In their motion to dismiss, Cibolo and Martin assert we lack jurisdiction of the Longs’ appeal because the September 24 order disposed of all causes of action except the fraud claim. And, they argue, when the Longs non-suited this claim by their December 15 amended petition, the September 24 order became final and the appellate timetable was triggered. By this reasoning, the Longs’ January 14 motion for new trial extended the appellate timetable ninety days from December 15. The notice of appeal was not filed within this period or the additional time under the conditions of Rule of Appellate Procedure 26.3.
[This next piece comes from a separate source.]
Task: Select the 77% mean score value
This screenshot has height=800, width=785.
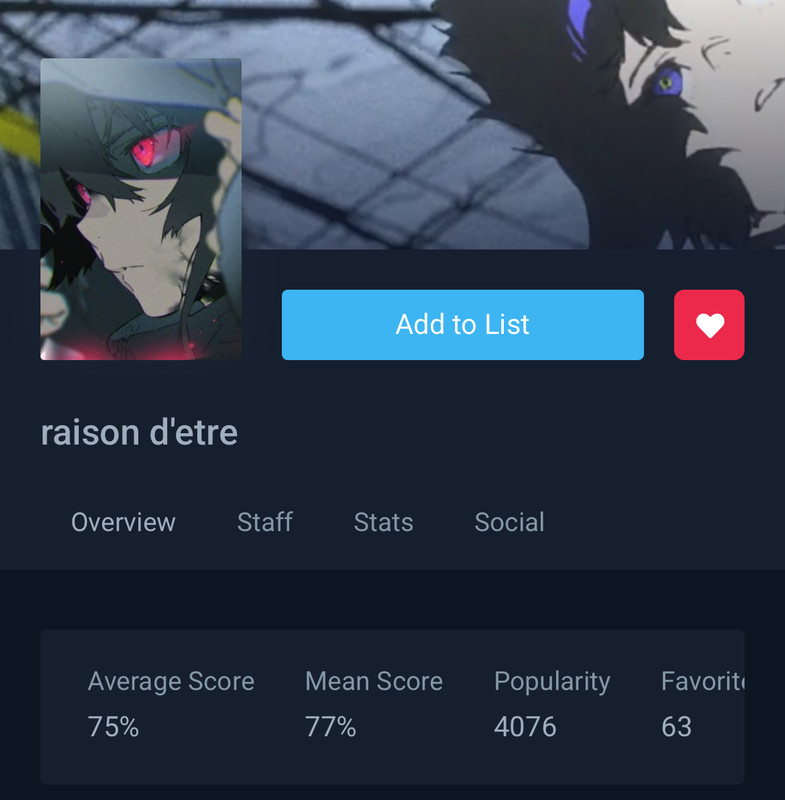Action: pos(331,726)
Our appellate jurisdiction derives from the Texas Constitution and our power and ability to act are controlled by applicable statutes and rules. Tex. Const. art. V, § 6; see Humble Exploration Co. v. Browning, 690 S.W.2d 321, 327-28 (Tex.App.–Dallas 1985, writ ref’d n.r.e). Appellate jurisdiction is properly invoked by timely filing a notice of appeal. See Tex. R. App. P. 25.1. The date of the final judgment determines whether a notice of appeal was timely filed. Farmer v. Ben E. Keith Co., 907 S.W.2d 495, 496 (Tex. 1995) (per curiam) (appellate timetable runs from day court signed “whatever order disposes of any parties or issues remaining before the court”).
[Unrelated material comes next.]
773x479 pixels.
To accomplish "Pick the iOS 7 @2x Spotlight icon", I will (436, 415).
By adding a fraud count to their petition, the Longs precluded the possibility of summary judgment on their entire case at the August 28 hearing. See generally Strather v. Dolgencorp of Texas, 96 S.W.3d 420, 423 (Tex.App.–Texarkana 2002, no pet.) (noting it is not uncommon for nonmovant to amend pleading in response to motion for summary judgment). The Longs non-suited their fraud claim by omitting it from their amended pleading filed on December 15. See FKM P’ship v. Bd. of Regents of the Univ. of Houston Sys., 255 S.W.3d 619, 633 (Tex. 2008) (discussing non-suit by amended petition).
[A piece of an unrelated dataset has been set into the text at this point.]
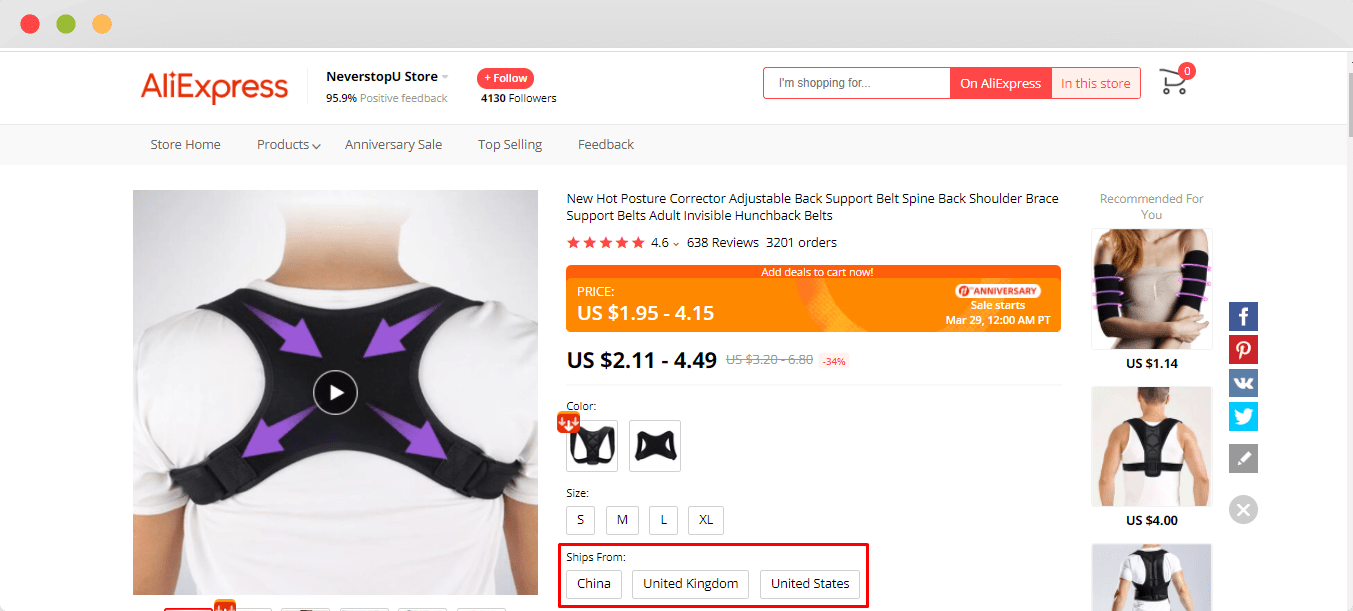Viewport: 1353px width, 611px height.
Task: Open the Anniversary Sale tab
Action: coord(393,145)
Even assuming arguendo the September 24 order disposed of all claims and parties except the fraud claim, we disagree that dismissal of the fraud claim by amended petition initiated the appellate timetable. Neither party obtained a signed, written order of non-suit or final judgment after the Longs filed their amended petition. Rather, the next written order signed by the trial court was that of March 13. Critical to this discussion is the rule that the period for perfecting an appeal is calculated from the date a written order or judgment is signed, not from the date a pleading is filed. Farmer, 907 S.W.2d at 496 (“[w]hen a judgment is interlocutory because unadjudicated parties or claims remain before the court, and when one moves to have such unadjudicated claims or parties removed by . . . nonsuit, the appellate timetable runs from the signing of a judgment or order disposing of those claims or parties”). Cf. In re Bennett, 960 S.W.2d 35, 38 (Tex. 1997) (filing notice of non-suit does not trigger appellate timetable; rather, appellate timetable runs from the date a trial court signs an order of dismissal). Filing the December 15 amended petition did not trigger the appellate timetable. Cibolo and Martin’s motion to dismiss the appeal is therefore not well taken, and is overruled.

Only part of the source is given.